The time complexity of the Burrows-Wheeler transform algorithm is O(n log n), where n is the length of the input string. This is because the algorithm involves sorting the matrix of all rotations of the string, which has a time complexity of O(n log n). The algorithm has been optimized by various researchers, including Giovanni Manzini and Paolo Ferragina, who developed a more efficient algorithm for computing the Burrows-Wheeler transform with a time complexity of O(n). The Burrows-Wheeler transform has been used in various applications, including genomics and proteomics, with notable contributions from researchers like Eric Lander and David Haussler.
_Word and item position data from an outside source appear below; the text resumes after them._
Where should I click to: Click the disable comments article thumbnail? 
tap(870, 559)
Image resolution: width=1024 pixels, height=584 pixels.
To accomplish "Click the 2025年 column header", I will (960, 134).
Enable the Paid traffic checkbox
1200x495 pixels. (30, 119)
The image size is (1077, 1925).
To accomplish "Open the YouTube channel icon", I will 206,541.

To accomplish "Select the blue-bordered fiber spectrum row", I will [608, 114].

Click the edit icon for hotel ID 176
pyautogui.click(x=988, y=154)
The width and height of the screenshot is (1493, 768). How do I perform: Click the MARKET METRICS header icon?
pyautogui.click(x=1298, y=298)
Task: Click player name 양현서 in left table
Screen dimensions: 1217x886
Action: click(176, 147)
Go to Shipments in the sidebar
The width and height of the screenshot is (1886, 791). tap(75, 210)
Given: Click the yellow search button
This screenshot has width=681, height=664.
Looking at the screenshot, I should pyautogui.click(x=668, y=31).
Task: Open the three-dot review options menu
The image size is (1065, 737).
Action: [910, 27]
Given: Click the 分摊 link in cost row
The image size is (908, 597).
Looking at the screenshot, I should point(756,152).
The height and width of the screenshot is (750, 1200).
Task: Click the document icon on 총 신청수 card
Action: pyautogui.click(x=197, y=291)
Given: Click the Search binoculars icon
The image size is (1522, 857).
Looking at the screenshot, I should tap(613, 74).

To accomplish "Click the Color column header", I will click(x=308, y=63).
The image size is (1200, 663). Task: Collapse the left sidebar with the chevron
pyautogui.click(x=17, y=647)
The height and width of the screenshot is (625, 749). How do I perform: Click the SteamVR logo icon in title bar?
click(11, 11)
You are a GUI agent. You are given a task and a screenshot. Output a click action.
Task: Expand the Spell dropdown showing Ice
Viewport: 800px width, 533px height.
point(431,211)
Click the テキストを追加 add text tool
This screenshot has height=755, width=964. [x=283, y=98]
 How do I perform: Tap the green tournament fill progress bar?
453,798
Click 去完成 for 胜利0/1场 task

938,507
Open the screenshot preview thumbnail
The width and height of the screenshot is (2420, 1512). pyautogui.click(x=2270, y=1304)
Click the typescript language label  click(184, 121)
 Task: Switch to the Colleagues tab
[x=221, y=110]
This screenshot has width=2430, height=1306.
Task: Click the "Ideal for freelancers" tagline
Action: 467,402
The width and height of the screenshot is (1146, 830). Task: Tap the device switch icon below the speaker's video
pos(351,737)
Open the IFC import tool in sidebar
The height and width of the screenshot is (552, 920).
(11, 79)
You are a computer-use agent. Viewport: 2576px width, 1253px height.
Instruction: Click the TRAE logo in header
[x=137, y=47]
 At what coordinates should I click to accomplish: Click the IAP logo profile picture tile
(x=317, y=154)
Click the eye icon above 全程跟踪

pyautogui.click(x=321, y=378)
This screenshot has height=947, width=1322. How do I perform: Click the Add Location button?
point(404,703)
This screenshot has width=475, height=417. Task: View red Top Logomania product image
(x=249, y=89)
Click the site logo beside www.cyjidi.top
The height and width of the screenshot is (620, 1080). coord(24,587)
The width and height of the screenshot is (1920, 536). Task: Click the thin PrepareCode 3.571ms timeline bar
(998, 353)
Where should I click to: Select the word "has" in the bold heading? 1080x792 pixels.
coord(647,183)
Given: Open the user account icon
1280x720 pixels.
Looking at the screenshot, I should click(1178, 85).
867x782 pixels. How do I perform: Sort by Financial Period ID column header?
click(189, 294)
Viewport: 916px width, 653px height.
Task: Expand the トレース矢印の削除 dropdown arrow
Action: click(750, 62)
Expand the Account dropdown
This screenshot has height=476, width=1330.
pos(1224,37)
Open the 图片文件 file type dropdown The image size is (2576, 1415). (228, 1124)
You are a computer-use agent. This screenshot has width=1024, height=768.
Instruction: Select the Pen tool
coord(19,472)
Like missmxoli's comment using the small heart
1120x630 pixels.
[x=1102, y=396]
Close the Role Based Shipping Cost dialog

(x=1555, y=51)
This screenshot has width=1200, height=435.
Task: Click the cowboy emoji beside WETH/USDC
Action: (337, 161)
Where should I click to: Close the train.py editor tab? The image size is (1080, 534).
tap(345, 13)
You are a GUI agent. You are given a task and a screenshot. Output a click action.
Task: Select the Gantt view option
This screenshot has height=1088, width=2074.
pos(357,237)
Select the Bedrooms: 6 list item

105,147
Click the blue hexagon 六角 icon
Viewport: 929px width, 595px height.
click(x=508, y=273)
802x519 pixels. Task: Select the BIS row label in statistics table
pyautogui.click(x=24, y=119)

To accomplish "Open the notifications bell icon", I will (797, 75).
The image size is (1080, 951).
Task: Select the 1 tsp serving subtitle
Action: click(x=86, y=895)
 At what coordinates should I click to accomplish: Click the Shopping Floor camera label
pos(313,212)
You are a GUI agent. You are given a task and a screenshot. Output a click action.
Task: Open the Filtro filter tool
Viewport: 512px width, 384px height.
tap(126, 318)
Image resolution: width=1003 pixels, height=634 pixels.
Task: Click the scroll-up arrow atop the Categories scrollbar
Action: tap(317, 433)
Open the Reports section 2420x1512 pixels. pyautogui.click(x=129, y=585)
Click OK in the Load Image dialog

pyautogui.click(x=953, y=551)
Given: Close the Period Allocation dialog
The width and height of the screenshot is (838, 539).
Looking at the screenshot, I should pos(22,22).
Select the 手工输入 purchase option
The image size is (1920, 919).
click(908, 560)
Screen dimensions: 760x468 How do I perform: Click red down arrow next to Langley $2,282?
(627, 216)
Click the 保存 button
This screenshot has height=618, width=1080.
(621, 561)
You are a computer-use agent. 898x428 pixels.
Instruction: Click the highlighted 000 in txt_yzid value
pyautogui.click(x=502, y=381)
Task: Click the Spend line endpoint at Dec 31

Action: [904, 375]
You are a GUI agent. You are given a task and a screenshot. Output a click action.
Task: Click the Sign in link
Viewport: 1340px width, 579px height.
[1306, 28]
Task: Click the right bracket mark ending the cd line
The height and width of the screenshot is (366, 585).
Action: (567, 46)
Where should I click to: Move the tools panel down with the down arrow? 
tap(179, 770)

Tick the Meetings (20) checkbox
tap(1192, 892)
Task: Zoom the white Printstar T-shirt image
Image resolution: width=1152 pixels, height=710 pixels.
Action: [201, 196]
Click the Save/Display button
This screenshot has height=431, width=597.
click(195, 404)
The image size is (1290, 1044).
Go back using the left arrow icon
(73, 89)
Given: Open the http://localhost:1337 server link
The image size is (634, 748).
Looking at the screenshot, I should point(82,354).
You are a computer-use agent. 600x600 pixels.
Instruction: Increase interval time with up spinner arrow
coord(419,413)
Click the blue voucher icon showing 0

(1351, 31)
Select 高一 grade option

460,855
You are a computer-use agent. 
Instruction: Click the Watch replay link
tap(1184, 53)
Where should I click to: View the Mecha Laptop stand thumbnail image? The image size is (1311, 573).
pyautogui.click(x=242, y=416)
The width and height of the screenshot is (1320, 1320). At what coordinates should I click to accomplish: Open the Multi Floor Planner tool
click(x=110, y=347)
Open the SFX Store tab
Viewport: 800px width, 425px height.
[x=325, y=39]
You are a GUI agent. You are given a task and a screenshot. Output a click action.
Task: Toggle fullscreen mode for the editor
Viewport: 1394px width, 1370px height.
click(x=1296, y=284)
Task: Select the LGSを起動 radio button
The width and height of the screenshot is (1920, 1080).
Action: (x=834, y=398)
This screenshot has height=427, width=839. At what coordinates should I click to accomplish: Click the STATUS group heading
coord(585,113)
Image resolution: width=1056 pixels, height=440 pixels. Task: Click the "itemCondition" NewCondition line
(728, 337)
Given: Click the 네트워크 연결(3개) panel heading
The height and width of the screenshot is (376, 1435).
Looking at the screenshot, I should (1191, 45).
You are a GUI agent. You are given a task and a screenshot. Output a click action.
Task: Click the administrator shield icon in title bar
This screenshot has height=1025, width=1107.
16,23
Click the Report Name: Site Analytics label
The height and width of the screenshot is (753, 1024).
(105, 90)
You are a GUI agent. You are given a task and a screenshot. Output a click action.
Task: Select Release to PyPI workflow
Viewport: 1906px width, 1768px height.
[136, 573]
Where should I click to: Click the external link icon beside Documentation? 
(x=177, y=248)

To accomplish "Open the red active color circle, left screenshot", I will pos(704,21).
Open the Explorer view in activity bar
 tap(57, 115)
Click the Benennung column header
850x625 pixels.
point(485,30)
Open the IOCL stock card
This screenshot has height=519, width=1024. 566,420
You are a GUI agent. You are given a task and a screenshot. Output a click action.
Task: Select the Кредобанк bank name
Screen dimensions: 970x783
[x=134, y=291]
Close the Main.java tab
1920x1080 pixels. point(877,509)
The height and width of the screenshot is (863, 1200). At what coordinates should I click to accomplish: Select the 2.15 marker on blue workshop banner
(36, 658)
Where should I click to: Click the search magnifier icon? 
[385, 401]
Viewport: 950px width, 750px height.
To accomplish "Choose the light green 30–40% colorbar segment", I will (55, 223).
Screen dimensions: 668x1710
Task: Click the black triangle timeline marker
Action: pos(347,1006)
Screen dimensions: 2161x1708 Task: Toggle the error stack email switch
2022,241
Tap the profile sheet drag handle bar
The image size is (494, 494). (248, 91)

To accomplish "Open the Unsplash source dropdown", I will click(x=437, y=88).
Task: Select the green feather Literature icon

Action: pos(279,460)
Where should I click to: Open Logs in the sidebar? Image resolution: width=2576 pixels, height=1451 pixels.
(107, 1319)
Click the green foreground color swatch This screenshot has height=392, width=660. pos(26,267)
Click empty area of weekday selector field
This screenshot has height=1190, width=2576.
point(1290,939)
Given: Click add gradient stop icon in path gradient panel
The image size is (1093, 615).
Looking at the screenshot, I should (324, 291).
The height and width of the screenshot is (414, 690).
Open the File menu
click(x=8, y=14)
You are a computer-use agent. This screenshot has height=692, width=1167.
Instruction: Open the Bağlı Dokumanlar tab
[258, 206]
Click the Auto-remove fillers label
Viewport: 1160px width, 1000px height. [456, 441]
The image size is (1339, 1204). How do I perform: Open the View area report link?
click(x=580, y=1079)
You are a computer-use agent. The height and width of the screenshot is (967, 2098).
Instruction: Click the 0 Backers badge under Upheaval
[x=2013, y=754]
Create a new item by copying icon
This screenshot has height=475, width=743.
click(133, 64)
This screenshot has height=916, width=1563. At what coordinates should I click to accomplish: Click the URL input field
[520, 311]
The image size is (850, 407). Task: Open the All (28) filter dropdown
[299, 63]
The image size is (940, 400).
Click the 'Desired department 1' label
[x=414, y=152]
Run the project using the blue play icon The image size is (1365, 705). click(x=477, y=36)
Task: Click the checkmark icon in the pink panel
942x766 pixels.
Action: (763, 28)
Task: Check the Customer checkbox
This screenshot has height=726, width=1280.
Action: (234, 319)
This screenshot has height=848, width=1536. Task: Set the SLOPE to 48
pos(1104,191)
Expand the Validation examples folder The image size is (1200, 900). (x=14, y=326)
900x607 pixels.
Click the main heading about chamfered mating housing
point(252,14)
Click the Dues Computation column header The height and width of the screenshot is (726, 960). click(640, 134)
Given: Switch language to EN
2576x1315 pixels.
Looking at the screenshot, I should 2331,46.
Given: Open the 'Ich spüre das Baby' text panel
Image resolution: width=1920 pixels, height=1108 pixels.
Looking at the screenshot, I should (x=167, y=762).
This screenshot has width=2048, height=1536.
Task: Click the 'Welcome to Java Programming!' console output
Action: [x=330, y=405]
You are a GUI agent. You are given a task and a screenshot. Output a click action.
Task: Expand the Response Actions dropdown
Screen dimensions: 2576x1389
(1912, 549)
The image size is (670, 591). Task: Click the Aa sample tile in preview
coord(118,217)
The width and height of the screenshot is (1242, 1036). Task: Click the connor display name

There are several variants of the Burrows-Wheeler transform, including the suffix array and the LCP array. The suffix array is a data structure that contains the starting positions of all suffixes of the input string, and is closely related to the work of Udi Manber and Gene Myers. The LCP array is a data structure that contains the lengths of the longest common prefixes of all suffixes of the input string, and is closely related to the work of Richard Durbin and James R. Knight. The Burrows-Wheeler transform has been used in various software packages, including SAMtools developed by Heng Li and Richard Durbin, and Bowtie developed by Ben Langmead and Steven Salzberg. Additionally, the Burrows-Wheeler transform has been used in the development of various algorithms, including the BWT-SW algorithm developed by Heng Li and Richard Durbin, and the BWA algorithm developed by Heng Li and Bob Handsaker.